Muchas casas quedaron destruidas y hasta el 11 de abril de 2021 se contabilizaban 177 muertos. Muchos creen que todavía hay cuerpos enterrados entre el lodo o que han sido arrastrados por las inundaciones. Algunas casas fueron completamente demolidas y aplastadas por el ciclón.

Además de la enorme tormenta, Indonesia también se ha visto afectada por un terremoto de magnitud 6,1 en la isla de Java el pasado sábado por la tarde. Las rocas se desprendieron de los volcanes, causando muchos daños y muertes. El terremoto destruyó un total de 1.189 viviendas y 150 instalaciones públicas. A día de hoy, se han confirmado 8 víctimas mortales.

El colaborador local de Puertas Abiertas, Ari Hartono*, dice que hay focos cristianos en estas dos zonas afectadas por el desastre. Según los informes, algunas de las iglesias han quedado total o parcialmente destruidas, sin techo o suelo. Y las víctimas, incluidos los creyentes, necesitan ayuda desesperadamente.

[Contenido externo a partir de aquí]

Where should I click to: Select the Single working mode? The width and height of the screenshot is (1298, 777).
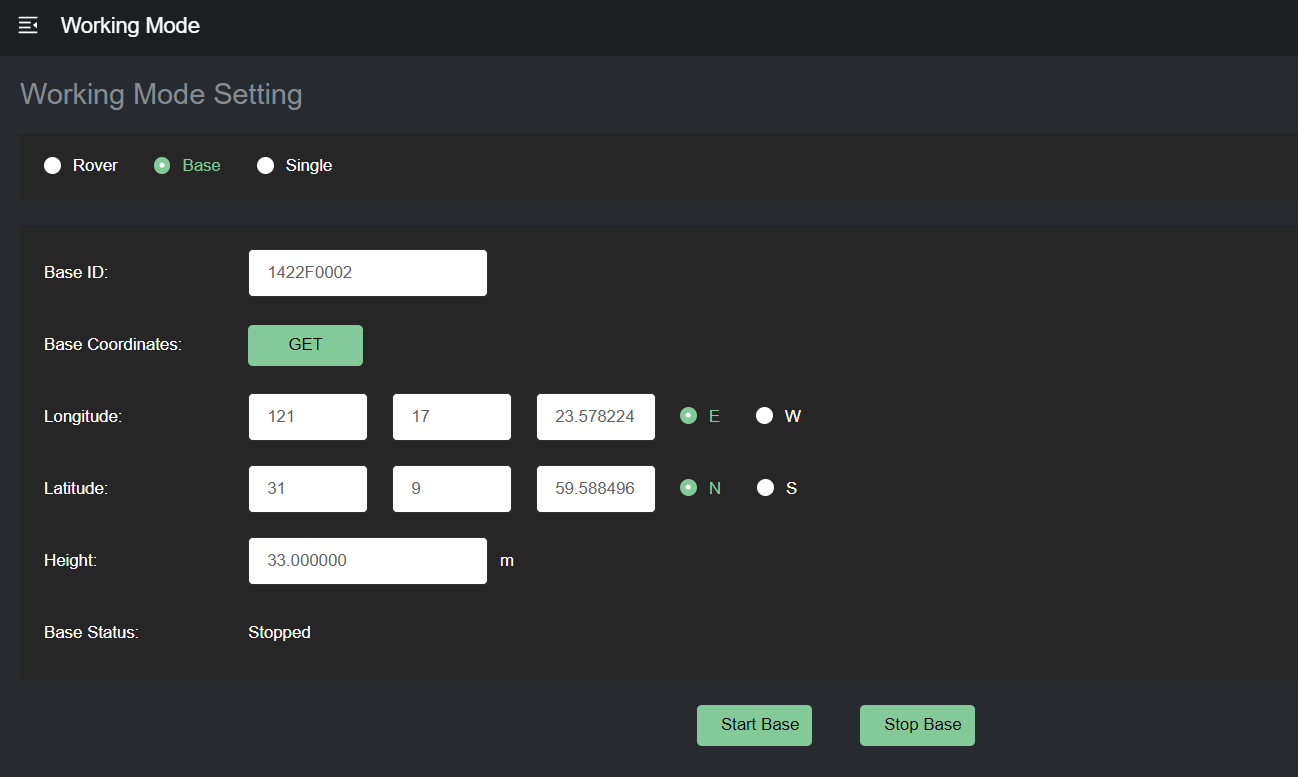(266, 166)

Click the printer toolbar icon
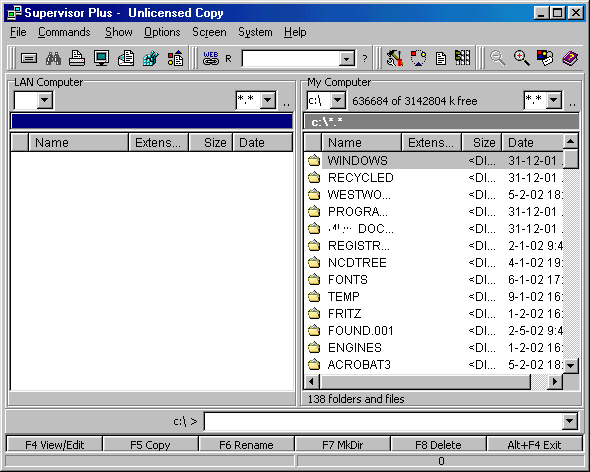77,58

Las noticias locales informan que las autoridades se están esforzando al máximo para ayudar a las víctimas enviando grupos de rescate y ayuda, pero al mismo tiempo, durante esta pandemia, tienen que asegurarse de que el virus no se propague dentro de esos campamentos. La ayuda que se necesita no es sólo comida y mantas, sino también Equipos de Protección Individual (EPI).

Cuando un terremoto similar sacudió Palu en 2018, muchas de las víctimas que sobrevivieron dependieron de la ayuda del gobierno para sobrevivir, también las víctimas cristianas. Sin embargo, durante esa catástrofe, el gobierno local se negó deliberadamente a dar ayuda a las familias cristianas afectadas.

Cuando se le preguntó si lo ocurrido en Palu podría repetirse, Ari dijo que no. Dijo: "En Palu, la situación fue muy política porque el gobierno local de Palu en ese momento no era partidario de Jokowi (Joko Widodo, presidente de Indonesia). En el incidente actual, con el terremoto y las tormentas, Jokowi fue a Adonara, NTT en persona y se emocionó hasta las lágrimas por la gente. Creo que la ayuda discriminatoria en Palu no se repetirá". Aun así, los colaboradores de Puertas Abiertas mantienen un estrecho contacto con los líderes de las iglesias y los creyentes para ver si se necesita alguna ayuda.